**EXERCISE OBJECTIVE**
From the first record through the last, copy each one exactly.

**GIVEN RECORDS**

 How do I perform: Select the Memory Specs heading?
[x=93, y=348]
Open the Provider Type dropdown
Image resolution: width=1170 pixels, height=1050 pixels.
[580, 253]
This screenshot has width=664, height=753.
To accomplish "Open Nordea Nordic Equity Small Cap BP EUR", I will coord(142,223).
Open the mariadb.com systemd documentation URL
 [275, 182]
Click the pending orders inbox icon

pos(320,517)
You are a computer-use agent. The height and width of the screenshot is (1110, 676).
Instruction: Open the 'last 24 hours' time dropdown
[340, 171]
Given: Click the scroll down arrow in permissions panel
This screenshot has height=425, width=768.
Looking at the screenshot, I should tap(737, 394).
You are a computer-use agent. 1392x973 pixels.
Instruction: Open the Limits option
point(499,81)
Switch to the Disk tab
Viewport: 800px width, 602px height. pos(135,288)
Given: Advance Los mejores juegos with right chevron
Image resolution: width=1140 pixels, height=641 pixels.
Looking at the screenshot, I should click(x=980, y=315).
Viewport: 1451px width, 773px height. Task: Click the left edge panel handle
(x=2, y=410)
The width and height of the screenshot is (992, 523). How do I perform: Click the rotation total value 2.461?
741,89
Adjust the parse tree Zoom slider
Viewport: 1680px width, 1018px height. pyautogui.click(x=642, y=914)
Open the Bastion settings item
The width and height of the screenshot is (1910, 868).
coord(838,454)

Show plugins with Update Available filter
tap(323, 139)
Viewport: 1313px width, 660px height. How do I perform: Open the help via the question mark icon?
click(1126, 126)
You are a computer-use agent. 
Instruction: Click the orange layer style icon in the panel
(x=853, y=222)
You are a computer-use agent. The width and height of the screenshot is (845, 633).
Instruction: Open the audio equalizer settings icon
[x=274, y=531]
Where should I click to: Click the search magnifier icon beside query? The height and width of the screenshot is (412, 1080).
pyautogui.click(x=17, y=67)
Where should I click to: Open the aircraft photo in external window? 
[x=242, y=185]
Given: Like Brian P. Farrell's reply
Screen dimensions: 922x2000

**SOLVED PROBLEM**
 How do I perform: Select the Memory Specs heading?
[x=93, y=348]
Open the Provider Type dropdown
Image resolution: width=1170 pixels, height=1050 pixels.
[580, 253]
This screenshot has width=664, height=753.
To accomplish "Open Nordea Nordic Equity Small Cap BP EUR", I will coord(142,223).
Open the mariadb.com systemd documentation URL
 [275, 182]
Click the pending orders inbox icon

pos(320,517)
You are a computer-use agent. The height and width of the screenshot is (1110, 676).
Instruction: Open the 'last 24 hours' time dropdown
[340, 171]
Given: Click the scroll down arrow in permissions panel
This screenshot has height=425, width=768.
Looking at the screenshot, I should tap(737, 394).
You are a computer-use agent. 1392x973 pixels.
Instruction: Open the Limits option
point(499,81)
Switch to the Disk tab
Viewport: 800px width, 602px height. pos(135,288)
Given: Advance Los mejores juegos with right chevron
Image resolution: width=1140 pixels, height=641 pixels.
Looking at the screenshot, I should click(x=980, y=315).
Viewport: 1451px width, 773px height. Task: Click the left edge panel handle
(x=2, y=410)
The width and height of the screenshot is (992, 523). How do I perform: Click the rotation total value 2.461?
741,89
Adjust the parse tree Zoom slider
Viewport: 1680px width, 1018px height. pyautogui.click(x=642, y=914)
Open the Bastion settings item
The width and height of the screenshot is (1910, 868).
coord(838,454)

Show plugins with Update Available filter
tap(323, 139)
Viewport: 1313px width, 660px height. How do I perform: Open the help via the question mark icon?
click(1126, 126)
You are a computer-use agent. 
Instruction: Click the orange layer style icon in the panel
(x=853, y=222)
You are a computer-use agent. The width and height of the screenshot is (845, 633).
Instruction: Open the audio equalizer settings icon
[x=274, y=531]
Where should I click to: Click the search magnifier icon beside query? The height and width of the screenshot is (412, 1080).
pyautogui.click(x=17, y=67)
Where should I click to: Open the aircraft photo in external window? 
[x=242, y=185]
Given: Like Brian P. Farrell's reply
Screen dimensions: 922x2000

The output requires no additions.